* Recorded data *
==================================================

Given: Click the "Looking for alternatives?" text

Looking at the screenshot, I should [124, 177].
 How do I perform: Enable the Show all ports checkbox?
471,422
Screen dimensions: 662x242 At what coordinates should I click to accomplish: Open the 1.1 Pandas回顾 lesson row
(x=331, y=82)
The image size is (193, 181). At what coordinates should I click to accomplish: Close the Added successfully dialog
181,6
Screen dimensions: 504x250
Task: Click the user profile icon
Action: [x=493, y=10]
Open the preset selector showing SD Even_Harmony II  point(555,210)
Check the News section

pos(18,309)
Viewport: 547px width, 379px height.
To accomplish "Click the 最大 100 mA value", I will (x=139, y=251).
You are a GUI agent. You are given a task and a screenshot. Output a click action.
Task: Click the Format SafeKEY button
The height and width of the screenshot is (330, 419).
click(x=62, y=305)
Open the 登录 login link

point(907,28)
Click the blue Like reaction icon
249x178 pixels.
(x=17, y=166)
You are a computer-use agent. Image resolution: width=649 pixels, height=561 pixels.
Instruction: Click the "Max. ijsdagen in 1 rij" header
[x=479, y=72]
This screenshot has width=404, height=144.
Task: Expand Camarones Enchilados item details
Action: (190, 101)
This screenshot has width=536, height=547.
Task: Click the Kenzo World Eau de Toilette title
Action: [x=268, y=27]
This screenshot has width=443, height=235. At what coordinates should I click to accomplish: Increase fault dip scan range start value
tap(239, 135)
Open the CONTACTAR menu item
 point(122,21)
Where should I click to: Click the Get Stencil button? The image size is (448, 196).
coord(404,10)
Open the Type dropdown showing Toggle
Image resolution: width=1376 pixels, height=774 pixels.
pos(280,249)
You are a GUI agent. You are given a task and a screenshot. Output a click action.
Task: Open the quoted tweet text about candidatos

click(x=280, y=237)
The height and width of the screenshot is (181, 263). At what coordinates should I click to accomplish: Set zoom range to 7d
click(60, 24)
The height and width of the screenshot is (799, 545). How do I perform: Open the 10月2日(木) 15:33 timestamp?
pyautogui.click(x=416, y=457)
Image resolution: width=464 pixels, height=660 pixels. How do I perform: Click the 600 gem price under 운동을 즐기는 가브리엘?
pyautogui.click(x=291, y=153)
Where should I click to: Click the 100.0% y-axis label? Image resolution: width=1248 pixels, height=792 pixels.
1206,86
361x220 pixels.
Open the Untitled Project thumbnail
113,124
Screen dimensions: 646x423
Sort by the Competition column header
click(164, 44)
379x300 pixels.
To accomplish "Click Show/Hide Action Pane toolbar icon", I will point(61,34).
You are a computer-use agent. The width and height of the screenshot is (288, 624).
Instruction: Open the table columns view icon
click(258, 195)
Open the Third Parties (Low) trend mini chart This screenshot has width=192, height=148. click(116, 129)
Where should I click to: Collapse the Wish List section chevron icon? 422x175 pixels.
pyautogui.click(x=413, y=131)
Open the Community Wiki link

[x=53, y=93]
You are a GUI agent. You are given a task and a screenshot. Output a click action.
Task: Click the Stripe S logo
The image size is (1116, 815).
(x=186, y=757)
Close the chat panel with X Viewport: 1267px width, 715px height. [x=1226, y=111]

==================================================

* Exercise objective *
Within the records, in how many lines does the string "will" occur? Give the number and no other text.

* Result of the exercise *
2